== Testo di partenza ==
+===+

SANZIONI CORONAVIRUS: Verifica se la multa elevata è illegittima
Stanno arrivando ai nostri sportelli dell’Unione Nazionale Consumatori di Pomezia molte segnalazioni da parte di cittadini che hanno ricevuto la notifica di multe per gli spostamenti, presunti “illegittimi”, durante questo periodo di coronavirus.
E’ bene sapere che contro le multe comminate in queste settimane di limitazioni degli spostamenti si può ricorrere, previa verifica, chiedendo l’annullamento del verbale e l’archiviazione di ogni sanzione pecuniaria.
LE MULTE COMMINATE, QUALCHE ESEMPIO “INGIUSTO”
Con verbale redatto in data 25 aprile 2020 e notificato alla stessa data è stata contestata dalle Forze dell’Ordine, ad un padre che cercava un farmaco per il figlio di 3 mesi la violazione dell’allontanamento dal proprio domicilio a piedi senza un motivo di necessità ritenuto attendibile in violazione al Decreto-legge n. 19 del 25 marzo 2020 articolo 2 comma 2 lettera a).
Per effetto della medesima norma si è anche elevato verbale nei confronti di un cittadino che aveva superato di poco il limite massimo di distanza consentito dal proprio domicilio per la passeggiata serale con il proprio cane.
Non sono stati nemmeno rari i fermi di persone che si recavano all’edicola, attività peraltro dichiarata essenziale dalle norme restrittive del su citato Decreto-legge.

+===+

Nel testo sulle multe per gli spostamenti durante il coronavirus, i fermi di chi andava all'edicola figurano tra gli esempi "ingiusti". Spiega in una o due frasi quale motivo dà il testo.

+===+

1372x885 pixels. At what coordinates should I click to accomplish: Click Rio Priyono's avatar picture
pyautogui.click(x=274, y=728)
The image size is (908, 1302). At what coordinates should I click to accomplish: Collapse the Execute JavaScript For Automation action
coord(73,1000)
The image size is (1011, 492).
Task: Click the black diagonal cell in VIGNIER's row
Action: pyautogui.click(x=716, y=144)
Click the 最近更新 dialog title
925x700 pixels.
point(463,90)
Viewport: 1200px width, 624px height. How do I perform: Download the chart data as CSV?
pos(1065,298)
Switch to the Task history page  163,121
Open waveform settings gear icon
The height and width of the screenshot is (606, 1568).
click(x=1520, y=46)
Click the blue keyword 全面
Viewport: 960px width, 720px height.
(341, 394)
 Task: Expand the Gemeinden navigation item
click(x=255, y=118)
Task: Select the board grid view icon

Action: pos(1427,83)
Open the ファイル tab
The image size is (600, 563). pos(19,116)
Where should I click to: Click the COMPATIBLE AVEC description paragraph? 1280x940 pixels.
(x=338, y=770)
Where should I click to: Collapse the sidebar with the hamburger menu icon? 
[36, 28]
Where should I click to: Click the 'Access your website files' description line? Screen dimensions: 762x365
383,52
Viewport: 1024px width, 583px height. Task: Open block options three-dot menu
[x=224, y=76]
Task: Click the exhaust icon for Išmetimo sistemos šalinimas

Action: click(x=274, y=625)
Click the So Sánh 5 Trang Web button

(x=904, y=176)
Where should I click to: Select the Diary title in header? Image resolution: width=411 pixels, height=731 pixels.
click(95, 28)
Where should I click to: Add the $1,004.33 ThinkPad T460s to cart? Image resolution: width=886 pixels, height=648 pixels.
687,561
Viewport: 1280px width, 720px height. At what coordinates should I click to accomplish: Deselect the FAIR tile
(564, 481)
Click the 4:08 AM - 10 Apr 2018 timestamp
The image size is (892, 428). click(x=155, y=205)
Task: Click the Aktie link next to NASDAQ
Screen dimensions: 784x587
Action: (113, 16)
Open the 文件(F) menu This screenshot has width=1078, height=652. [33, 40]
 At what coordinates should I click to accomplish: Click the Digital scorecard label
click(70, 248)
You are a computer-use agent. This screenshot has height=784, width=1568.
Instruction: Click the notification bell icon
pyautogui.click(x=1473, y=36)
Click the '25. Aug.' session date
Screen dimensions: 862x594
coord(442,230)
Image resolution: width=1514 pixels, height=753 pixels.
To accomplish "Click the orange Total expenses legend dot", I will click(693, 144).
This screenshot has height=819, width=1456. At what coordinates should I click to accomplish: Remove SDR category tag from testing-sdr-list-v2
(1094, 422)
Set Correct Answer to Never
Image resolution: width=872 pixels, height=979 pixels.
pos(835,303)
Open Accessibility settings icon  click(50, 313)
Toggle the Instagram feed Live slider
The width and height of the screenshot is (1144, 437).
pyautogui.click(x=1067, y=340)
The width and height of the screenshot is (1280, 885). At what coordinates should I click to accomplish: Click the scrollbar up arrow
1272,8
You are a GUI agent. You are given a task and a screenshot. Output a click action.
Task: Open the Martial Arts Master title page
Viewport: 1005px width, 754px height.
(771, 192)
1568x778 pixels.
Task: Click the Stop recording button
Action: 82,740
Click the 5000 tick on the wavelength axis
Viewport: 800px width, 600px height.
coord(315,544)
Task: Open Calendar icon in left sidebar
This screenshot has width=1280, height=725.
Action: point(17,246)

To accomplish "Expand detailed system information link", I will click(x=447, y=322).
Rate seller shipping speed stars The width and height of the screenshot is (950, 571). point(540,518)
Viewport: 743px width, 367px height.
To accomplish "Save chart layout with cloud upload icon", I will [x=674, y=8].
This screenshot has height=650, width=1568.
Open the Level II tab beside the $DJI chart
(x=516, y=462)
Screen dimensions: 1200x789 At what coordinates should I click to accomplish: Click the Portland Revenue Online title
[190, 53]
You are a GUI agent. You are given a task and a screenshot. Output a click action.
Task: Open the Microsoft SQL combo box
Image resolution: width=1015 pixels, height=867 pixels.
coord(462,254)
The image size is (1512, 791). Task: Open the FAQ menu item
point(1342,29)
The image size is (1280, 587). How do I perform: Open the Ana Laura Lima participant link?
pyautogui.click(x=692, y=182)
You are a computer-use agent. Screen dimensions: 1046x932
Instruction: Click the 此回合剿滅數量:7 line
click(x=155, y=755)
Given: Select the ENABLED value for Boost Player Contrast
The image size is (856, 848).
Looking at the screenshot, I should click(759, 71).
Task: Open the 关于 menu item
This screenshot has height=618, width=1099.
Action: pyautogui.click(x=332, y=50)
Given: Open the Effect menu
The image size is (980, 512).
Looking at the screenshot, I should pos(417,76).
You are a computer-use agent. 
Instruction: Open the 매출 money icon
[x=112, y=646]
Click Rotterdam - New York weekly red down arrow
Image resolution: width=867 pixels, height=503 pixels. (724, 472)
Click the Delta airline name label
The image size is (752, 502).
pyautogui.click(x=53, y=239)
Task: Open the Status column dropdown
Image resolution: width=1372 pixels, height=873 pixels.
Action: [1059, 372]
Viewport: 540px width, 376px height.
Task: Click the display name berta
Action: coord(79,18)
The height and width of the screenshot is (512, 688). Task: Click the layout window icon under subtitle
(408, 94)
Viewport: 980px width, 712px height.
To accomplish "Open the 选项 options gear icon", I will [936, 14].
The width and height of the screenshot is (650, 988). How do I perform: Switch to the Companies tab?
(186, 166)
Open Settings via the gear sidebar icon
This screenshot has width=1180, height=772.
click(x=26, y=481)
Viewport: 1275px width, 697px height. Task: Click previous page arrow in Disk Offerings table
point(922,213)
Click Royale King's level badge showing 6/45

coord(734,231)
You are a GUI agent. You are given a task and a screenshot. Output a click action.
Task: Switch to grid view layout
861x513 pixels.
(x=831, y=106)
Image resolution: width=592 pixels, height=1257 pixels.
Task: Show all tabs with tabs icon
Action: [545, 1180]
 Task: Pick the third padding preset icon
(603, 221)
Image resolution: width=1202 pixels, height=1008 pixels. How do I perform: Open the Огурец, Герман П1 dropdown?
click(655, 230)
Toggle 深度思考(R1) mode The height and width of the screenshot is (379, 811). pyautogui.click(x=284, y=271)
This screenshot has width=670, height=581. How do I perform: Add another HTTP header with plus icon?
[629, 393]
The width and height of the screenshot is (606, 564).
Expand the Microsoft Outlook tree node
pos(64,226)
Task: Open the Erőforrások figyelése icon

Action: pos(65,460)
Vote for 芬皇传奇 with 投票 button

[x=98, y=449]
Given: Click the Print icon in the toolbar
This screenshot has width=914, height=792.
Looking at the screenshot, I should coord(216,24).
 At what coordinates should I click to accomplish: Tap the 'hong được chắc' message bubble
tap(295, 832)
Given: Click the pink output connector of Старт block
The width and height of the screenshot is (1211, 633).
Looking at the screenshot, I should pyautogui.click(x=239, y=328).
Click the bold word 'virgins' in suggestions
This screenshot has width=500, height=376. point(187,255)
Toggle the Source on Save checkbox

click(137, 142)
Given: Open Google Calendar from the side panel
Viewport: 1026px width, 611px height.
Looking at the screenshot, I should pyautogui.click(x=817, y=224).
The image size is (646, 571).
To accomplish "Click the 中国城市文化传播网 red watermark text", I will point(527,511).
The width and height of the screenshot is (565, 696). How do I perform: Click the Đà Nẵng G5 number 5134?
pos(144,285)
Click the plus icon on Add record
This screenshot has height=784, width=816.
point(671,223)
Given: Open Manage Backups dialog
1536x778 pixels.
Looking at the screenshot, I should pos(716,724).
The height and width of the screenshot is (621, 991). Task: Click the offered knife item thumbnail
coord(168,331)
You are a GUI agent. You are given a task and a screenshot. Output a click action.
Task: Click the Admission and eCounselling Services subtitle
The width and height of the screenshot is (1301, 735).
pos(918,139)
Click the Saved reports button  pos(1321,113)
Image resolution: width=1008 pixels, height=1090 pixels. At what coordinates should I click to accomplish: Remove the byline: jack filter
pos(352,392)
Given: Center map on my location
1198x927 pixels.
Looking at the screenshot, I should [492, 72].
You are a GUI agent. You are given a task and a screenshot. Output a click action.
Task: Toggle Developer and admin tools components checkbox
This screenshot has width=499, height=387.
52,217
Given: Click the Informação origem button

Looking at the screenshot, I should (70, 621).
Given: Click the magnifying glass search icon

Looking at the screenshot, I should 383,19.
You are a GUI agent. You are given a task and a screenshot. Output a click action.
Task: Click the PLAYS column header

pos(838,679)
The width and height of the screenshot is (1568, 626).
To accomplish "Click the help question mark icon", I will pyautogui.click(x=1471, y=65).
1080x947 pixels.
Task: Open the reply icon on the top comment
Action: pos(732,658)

+===+

== Risultato dell'esercizio ==
L'edicola è un'attività che le norme restrittive del Decreto-legge n. 19 del 25 marzo 2020 hanno dichiarato essenziale. Per questo chi vi si recava non avrebbe dovuto essere fermato.